Capel cerró la reacción con un golazo en el 93'
Decisivo tanto para seguir optando al primer puesto


Mediada la segunda parte, cuando España caía con claridad ante Uruguay y ya pensaba en el consuelo de ser segunda de grupo, ocurrió algo en Burnaby. No se sabe exactamente qué. Una transformación. Una conjura. La furia, como lo llaman algunos.
Apareció con fuerza, como respuesta corajuda al hasta entonces pantanoso terreno en el que Uruguay había convertido un choque que resultó excepcional de principio a fin. Y apareció a tiempo, pues permitió que España enderezase un encuentro con pinta de jeroglífico.
El gol del sevillista Diego Capel, nunca antes visto igual en tierras canadienses, desató la locura de la Selección, cuyas posibilidades de pasar primera de grupo se resumen ahora en marcar más goles a Zambia y Jordania que los que les haga Uruguay en los dos próximos partidos.
Como resultado de la prueba de esfuerzo expuesta por los uruguayos, la sensación debe ser de felicidad. No completa, pero sí sin tapujos. Los suramericanos, bastante experimentados como avisábamos en la previa, demostraron tener nivel más que suficiente para sonar con fuerza durante este Mundial y empatar sobre la bocina un partido así es halagüeño.
Alternativas.
Pero sin duda lo que más debe alegrar es ver cómo hay variantes de sobra (esta vez la revolución la formaron Sunny y Adrián López) y, sobre todo, saber que el equipo ya está metido de lleno y en guardia en esta competición.

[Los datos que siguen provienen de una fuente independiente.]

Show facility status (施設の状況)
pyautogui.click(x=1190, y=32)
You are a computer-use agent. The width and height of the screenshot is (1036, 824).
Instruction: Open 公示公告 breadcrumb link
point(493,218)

Quizá esa falta de tensión, esa ausencia del ritmo frenético que acompaña a todo gran evento como un Mundial, fue lo que acusó España nada más salir de los vestuarios. Le pasó en los dos arranques de periodo, aunque más recalcado en el segundo, ya que Uruguay aprovechó la candidez defensiva para ponerse en ventaja en el marcador.
España no se encontraba a gusto, en gran medida por la asfixiante presión en la medular, pero el cansancio uruguayo y la entrada del incombustible Sunny le hicieron crecer. Mata se fue animando, Adrián López encontró el gol en un salto de cabeza y Marcos y Piqué tuvieron el empate.
Ya a la desesperada, con el cuchillo entre los dientes, Capel dibujó una vaselina perfecta que hacía justicia. Era el premio a la furia española. El arrebato sevillista del joven extremo que daba un punto para la esperanza.
Diego Capel: "En el gol le di con la fuerza ideal"
"Demostramos que el equipo tiene orgullo. Tenemos también muchas alternativas. Podemos jugar al toque o con balones largos, que fue lo que finalmente funcionó. En el gol le di al balón con la fuerza ideal. Si le hubiese dado más fuerte es de las que se te va por arriba. En la segunda parte me han llegado menos balones, pero estoy muy contento porque he tenido la suerte de marcar".
Ginés Meléndez: "No estuvimos finos en defensa"
"Ya había dicho que quien cometiese menos errores era el que se iba a llevar el partido. No estuvimos muy finos en defensa, nos metieron un gol y se nos complicó el encuentro. En la segunda parte he metido tres zurdos para tener salida por fuera y por dentro y ellos han estado replegados en busca de una contra. Uruguay ha trabajado mucho, pero creo que hemos sido superiores tácticamente".